PRINCIPLE 6: PROCESS DISCIPLINE IS THE DEVELOPER'S COMPETITIVE ADVANTAGE
Matt Norman

Matthew Norman, who has delivered energy infrastructure projects across both emerging and established markets through the full project lifecycle, made an argument that sounds simple and is consistently underestimated: work the process.

The foundational contracts — grid connection, land tenure, water supply, export logistics — are the things that determine whether a project can be financed, not the engineering of the project itself. These are also the things that developers under time pressure most commonly defer. The pattern is predictable: a developer with a strong concept, good technology, and willing investors arrives at the financing stage only to find that the lenders have identified gaps in the foundational infrastructure frameworks that should have been addressed eighteen months earlier.
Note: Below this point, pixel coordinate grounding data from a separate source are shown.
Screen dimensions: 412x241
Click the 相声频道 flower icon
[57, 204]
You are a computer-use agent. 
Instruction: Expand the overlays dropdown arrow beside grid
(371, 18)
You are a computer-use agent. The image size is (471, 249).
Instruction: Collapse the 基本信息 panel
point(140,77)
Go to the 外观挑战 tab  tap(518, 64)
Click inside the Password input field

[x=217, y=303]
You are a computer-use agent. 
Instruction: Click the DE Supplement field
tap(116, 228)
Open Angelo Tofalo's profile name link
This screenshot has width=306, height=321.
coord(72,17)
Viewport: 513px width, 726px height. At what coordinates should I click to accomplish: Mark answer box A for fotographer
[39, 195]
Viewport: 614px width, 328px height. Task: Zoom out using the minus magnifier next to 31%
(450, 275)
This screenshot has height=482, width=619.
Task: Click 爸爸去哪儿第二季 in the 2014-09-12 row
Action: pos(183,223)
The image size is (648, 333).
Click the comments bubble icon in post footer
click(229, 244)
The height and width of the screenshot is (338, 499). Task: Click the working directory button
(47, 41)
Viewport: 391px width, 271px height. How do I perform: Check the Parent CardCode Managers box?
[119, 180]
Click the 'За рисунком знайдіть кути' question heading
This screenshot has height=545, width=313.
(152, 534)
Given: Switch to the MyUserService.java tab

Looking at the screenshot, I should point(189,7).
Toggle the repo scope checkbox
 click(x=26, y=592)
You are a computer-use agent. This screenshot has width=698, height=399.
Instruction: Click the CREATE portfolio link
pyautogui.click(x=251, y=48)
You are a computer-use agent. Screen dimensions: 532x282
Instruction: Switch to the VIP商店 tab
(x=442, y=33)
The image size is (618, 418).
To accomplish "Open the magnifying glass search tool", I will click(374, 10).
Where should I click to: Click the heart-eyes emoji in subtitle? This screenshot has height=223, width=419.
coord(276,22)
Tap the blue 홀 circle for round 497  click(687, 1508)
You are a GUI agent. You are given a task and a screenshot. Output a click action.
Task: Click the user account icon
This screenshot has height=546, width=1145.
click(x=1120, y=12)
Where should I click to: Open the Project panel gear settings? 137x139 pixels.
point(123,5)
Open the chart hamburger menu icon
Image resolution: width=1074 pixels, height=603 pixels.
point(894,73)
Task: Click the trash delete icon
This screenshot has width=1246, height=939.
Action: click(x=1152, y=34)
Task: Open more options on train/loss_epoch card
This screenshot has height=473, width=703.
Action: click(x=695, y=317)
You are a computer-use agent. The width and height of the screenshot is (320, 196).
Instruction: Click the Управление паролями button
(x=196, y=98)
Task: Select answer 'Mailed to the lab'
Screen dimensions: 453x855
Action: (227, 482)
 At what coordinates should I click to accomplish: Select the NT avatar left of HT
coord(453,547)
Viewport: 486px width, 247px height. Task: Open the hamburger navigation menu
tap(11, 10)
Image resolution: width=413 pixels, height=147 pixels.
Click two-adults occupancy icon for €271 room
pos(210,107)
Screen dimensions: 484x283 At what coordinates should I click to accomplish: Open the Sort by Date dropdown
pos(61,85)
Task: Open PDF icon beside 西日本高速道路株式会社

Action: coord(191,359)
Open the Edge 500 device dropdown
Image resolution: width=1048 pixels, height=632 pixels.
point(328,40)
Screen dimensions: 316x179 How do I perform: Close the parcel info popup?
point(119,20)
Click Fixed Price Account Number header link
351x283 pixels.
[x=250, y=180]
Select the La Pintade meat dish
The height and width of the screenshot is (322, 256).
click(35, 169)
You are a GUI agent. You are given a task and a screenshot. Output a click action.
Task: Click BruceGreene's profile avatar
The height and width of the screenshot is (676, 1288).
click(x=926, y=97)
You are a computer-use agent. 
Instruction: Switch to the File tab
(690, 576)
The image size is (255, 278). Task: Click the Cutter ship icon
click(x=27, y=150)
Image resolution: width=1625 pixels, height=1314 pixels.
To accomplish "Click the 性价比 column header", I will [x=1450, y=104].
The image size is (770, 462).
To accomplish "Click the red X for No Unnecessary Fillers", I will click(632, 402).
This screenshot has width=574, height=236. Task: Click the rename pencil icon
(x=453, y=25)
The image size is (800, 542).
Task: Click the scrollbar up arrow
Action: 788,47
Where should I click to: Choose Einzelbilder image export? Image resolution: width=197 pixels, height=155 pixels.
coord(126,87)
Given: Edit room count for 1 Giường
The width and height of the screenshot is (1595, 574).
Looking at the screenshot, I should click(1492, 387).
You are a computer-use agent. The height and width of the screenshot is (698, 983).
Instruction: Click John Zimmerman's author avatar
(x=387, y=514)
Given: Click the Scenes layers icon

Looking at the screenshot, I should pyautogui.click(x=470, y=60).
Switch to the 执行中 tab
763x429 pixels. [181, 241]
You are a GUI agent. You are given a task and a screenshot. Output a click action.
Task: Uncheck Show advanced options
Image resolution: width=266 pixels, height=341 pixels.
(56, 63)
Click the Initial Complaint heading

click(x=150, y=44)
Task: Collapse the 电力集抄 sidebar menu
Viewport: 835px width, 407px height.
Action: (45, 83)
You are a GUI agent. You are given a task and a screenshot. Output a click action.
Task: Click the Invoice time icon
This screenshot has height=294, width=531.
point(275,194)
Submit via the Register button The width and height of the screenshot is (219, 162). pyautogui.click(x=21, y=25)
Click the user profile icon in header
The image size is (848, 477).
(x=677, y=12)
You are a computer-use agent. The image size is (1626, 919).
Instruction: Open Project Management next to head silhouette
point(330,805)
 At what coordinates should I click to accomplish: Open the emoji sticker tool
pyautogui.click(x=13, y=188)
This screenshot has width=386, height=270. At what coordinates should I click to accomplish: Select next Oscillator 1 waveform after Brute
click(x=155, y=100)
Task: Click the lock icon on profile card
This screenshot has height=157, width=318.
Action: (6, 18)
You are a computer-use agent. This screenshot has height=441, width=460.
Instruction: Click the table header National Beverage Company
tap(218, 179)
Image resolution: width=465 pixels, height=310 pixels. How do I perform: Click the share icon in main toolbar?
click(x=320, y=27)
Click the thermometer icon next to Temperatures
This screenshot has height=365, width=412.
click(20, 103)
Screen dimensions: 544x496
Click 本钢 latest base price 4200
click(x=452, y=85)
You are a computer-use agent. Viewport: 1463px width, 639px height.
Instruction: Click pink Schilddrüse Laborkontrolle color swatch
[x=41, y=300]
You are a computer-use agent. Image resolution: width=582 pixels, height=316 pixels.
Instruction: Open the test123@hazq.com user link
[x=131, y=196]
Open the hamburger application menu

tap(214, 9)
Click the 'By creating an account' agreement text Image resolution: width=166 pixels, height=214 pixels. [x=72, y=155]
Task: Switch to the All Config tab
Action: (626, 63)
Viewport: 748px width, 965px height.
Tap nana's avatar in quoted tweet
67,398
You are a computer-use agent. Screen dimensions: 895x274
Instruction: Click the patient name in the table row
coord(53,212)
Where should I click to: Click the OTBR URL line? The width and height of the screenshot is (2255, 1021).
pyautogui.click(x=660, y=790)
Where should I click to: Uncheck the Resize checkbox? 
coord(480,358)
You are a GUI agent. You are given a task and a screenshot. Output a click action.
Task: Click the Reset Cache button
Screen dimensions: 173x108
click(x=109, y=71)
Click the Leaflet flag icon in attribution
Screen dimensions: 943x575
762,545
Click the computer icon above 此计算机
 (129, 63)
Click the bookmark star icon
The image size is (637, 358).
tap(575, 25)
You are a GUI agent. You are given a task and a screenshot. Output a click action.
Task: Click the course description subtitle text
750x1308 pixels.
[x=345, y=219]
Norman's point about technology is equally important. The narrative that emerging markets are resistant to new technology is not supported by evidence. Nigeria had one of the world's first large-scale LNG plants. Libya was an early LNG adopter. The appetite for new technology exists. What is required is early stakeholder engagement, transparent technology selection, and assurance that the technology provider can support the solution in the specific operating environment. These are solvable problems — but they have to be solved in the concept phase, not at financial close.

What This Means in Practice

Map your project risks at the concept stage, not the feasibility stage. For every external dependency — grid, land, water, regulatory approval, offtake — ask: what is the process by which I get from where I am today to having a robust, bankable agreement in place? Then work that process. Engage stakeholders early. Do not wait for the regulatory environment to be perfect before you begin. Use the engagement to help shape where the regulation lands. And remember: the banks will find everything you have not addressed. Get there first.

 

PRINCIPLE 7: HONOUR YOUR CONTRACTS — EVEN WHEN IT IS EXPENSIVE
Vierlier Quan-Vie · VQV Consulting

Vierlier Quan-Vie of VQV Consulting, who served as Vice President of Commercial at the National Gas Company of Trinidad and Tobago, closed the summit's strategic session with the principle that sits underneath every commercial strategy in this sector: contract sanctity.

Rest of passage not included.